# Activity
Under this line sits a listing. Repeat exactly and only its lines from the one holding "Task: Open the" through the one holding "Screen dimensions: 640x375"; skip pictures.

# Provided material
_____
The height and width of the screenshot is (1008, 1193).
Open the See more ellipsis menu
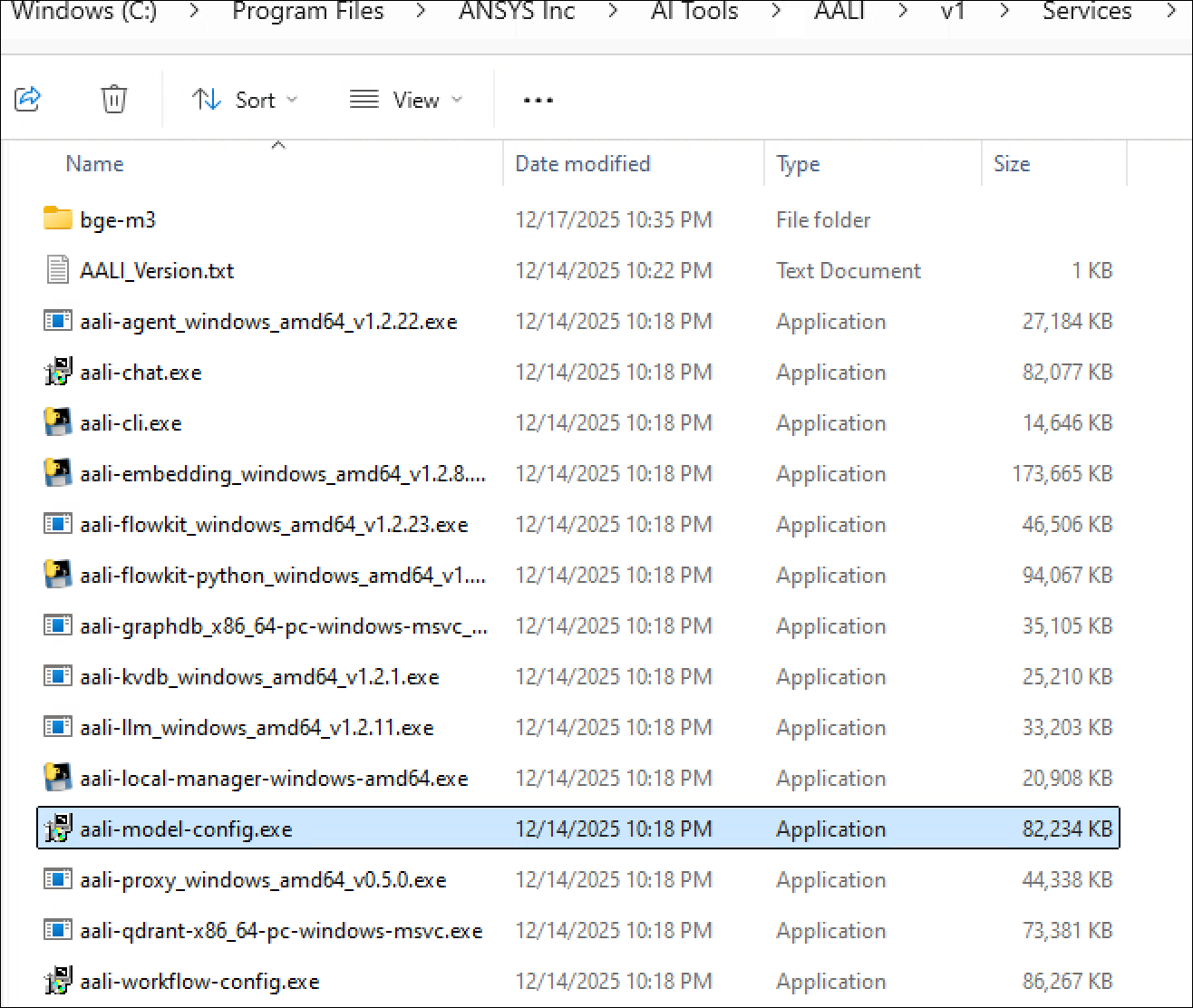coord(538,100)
_____
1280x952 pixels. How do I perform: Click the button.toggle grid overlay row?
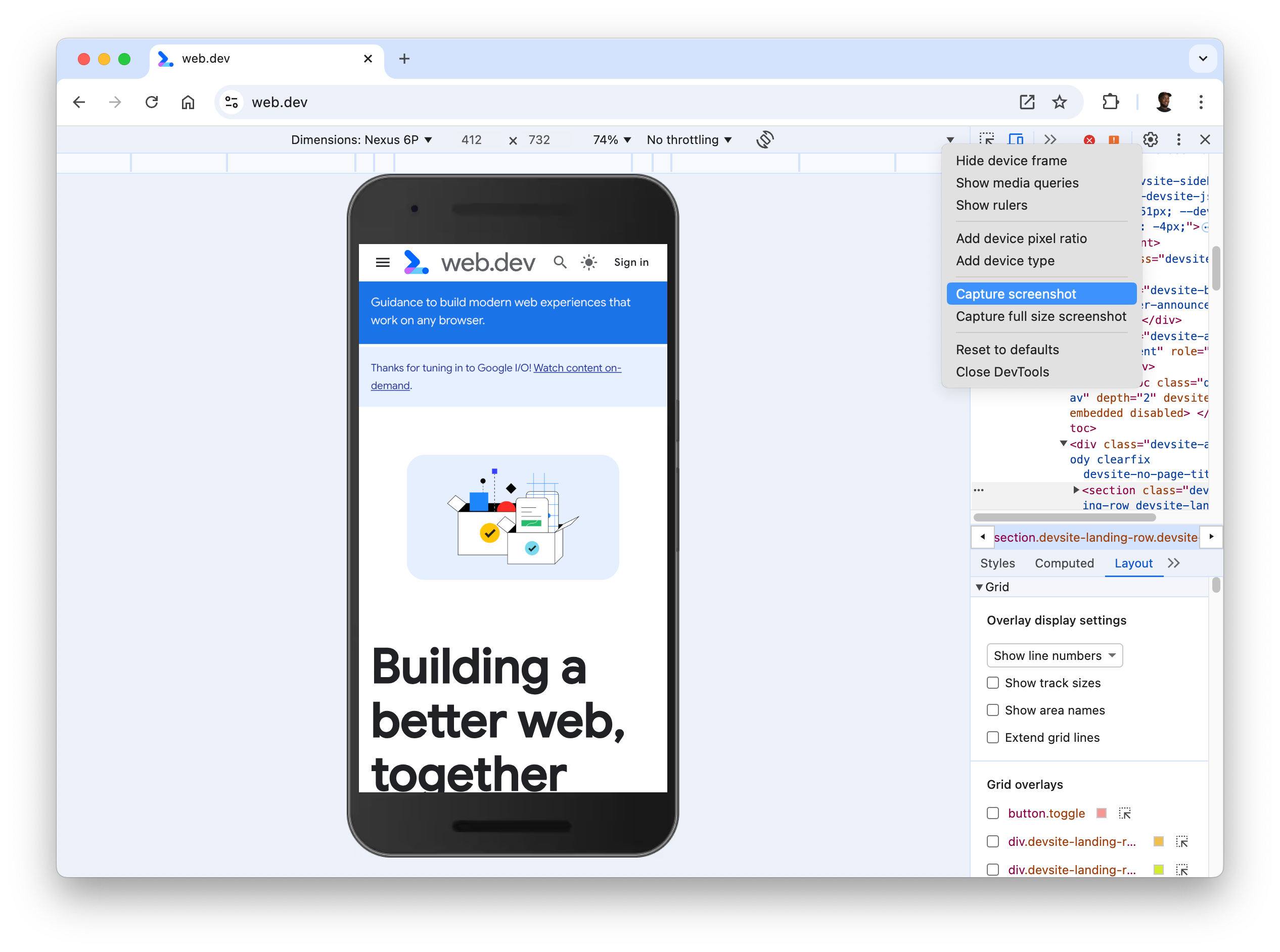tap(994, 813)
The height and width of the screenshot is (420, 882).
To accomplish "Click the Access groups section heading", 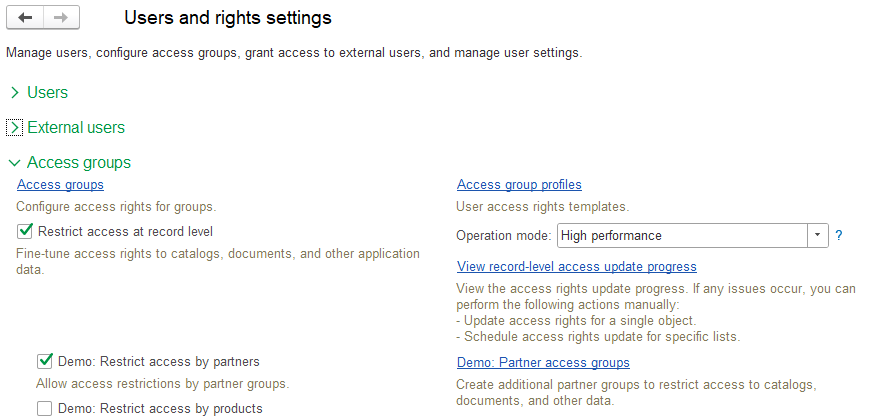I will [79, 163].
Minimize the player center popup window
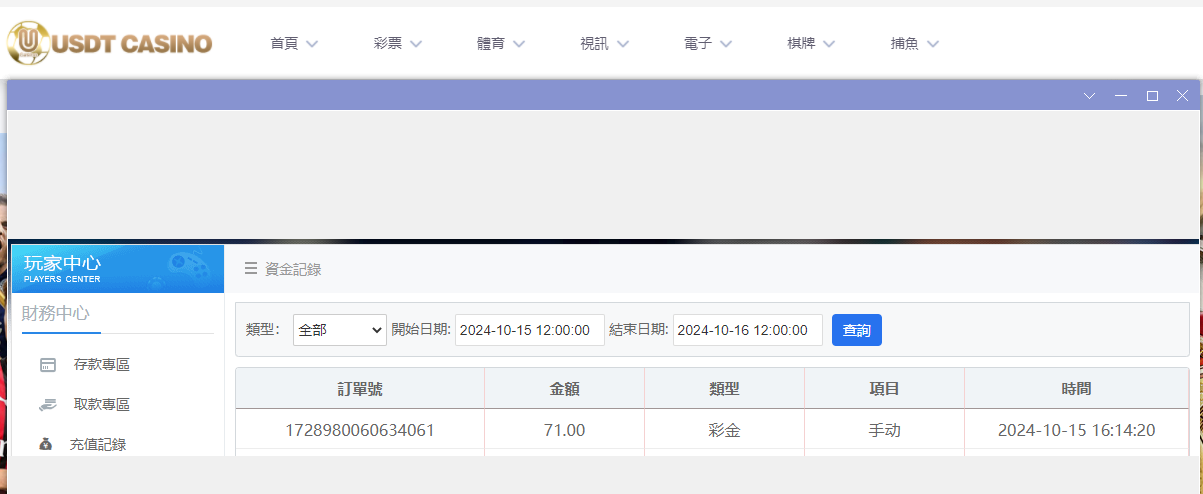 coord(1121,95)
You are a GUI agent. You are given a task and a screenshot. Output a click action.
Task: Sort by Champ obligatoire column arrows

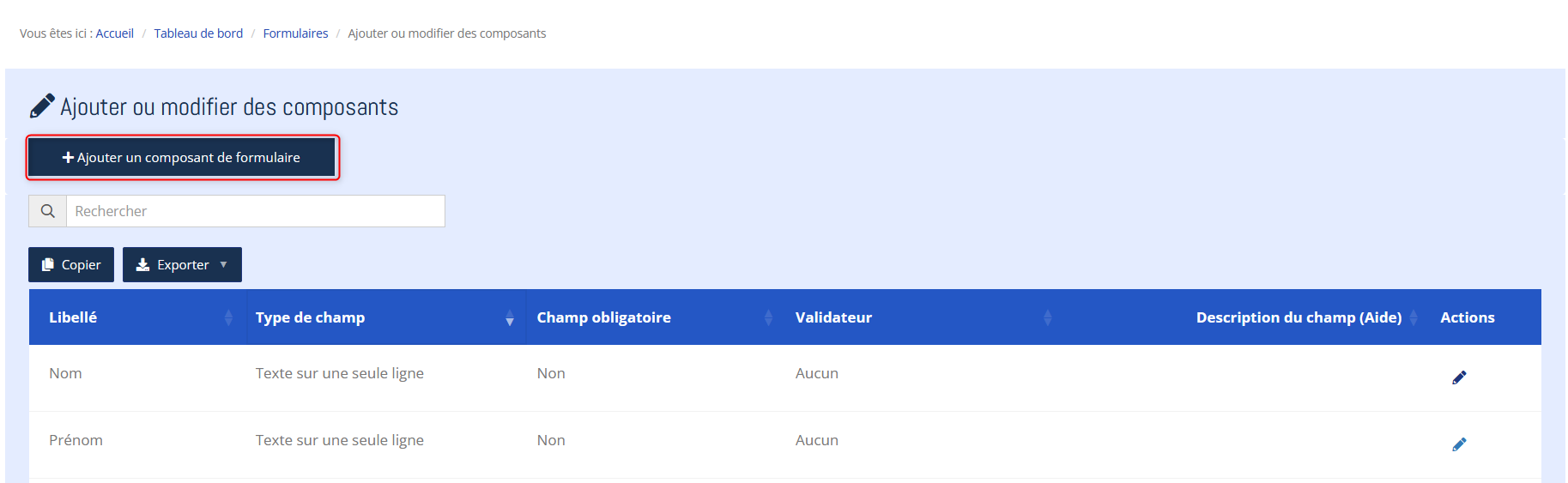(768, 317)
_____
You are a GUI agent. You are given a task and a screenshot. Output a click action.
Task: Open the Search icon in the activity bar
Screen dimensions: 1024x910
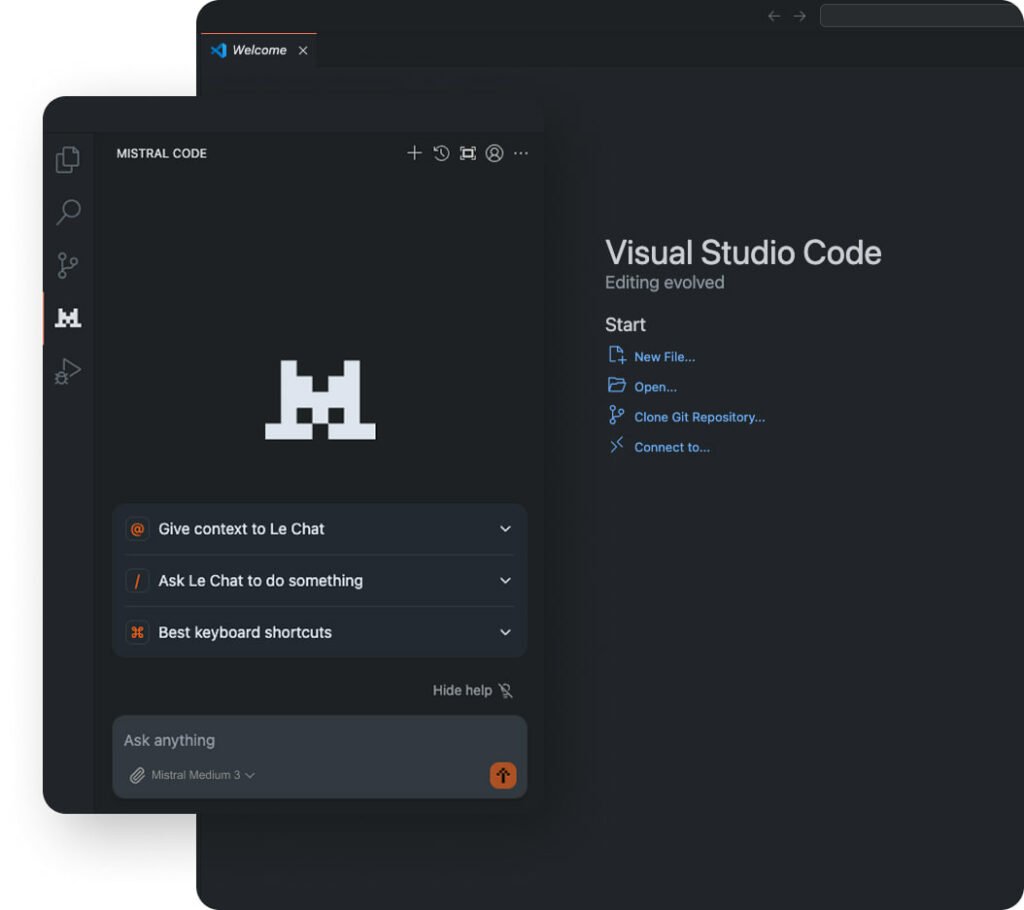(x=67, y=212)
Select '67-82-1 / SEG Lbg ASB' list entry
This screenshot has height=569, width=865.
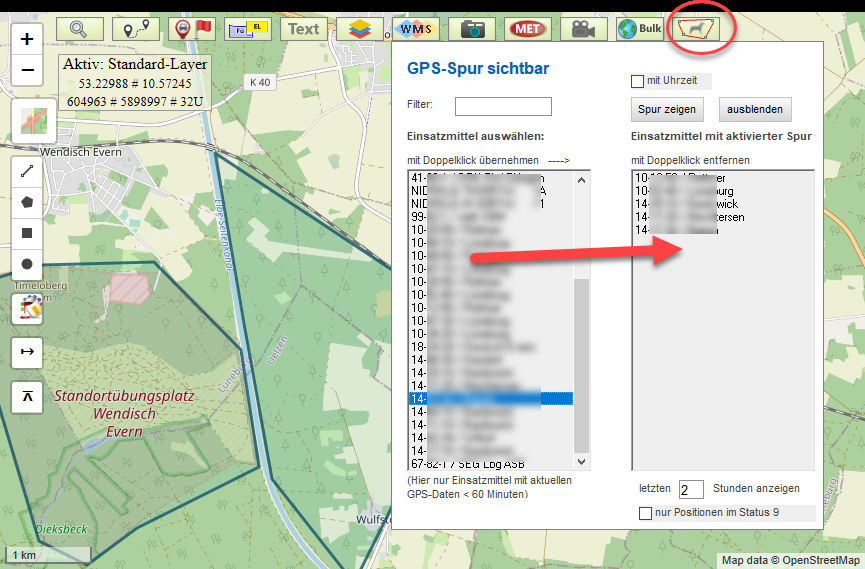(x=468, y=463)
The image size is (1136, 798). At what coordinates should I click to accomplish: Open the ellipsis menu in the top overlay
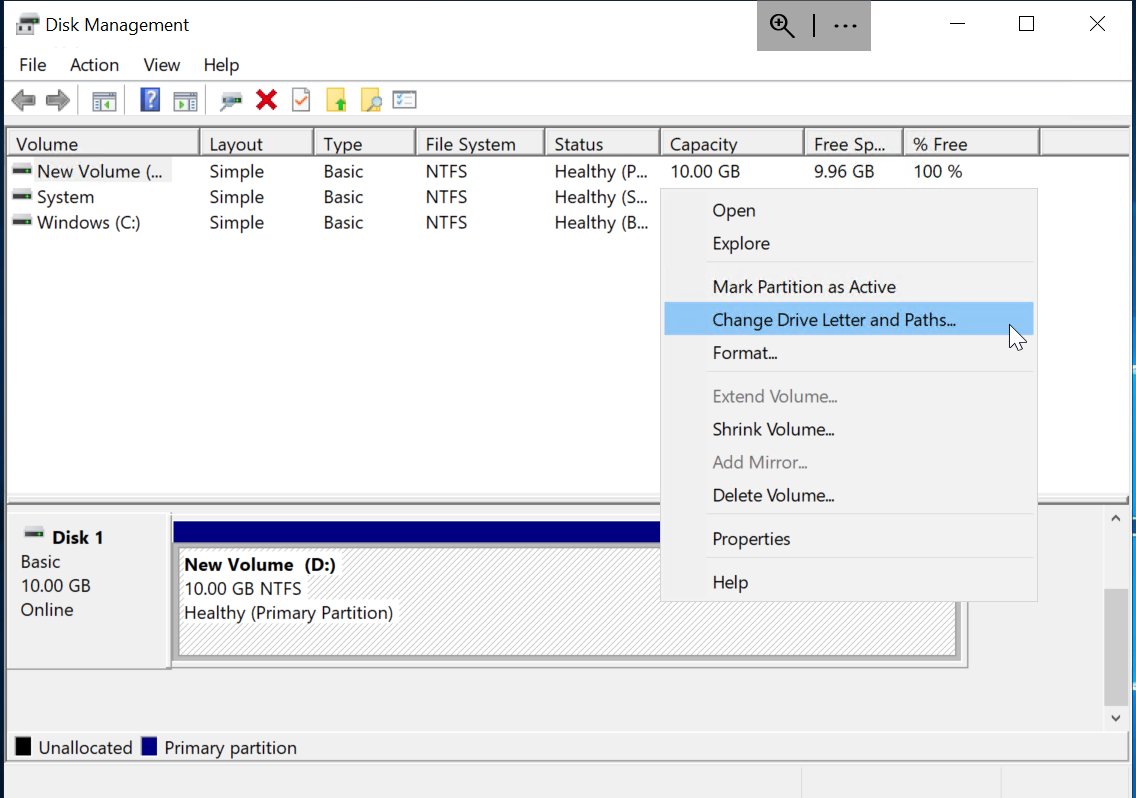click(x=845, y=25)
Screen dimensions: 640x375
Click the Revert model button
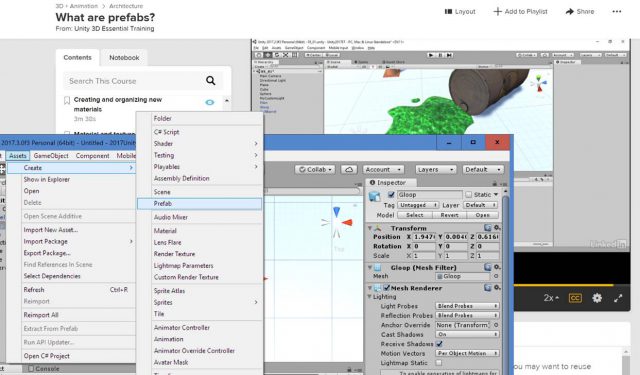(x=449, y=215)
_____
# Result of the exercise
Task: Open the Search icon in the activity bar
Screen dimensions: 1024x910
(x=67, y=212)
Select '67-82-1 / SEG Lbg ASB' list entry
This screenshot has height=569, width=865.
(x=468, y=463)
The image size is (1136, 798). At what coordinates should I click to accomplish: Open the ellipsis menu in the top overlay
click(x=845, y=25)
Screen dimensions: 640x375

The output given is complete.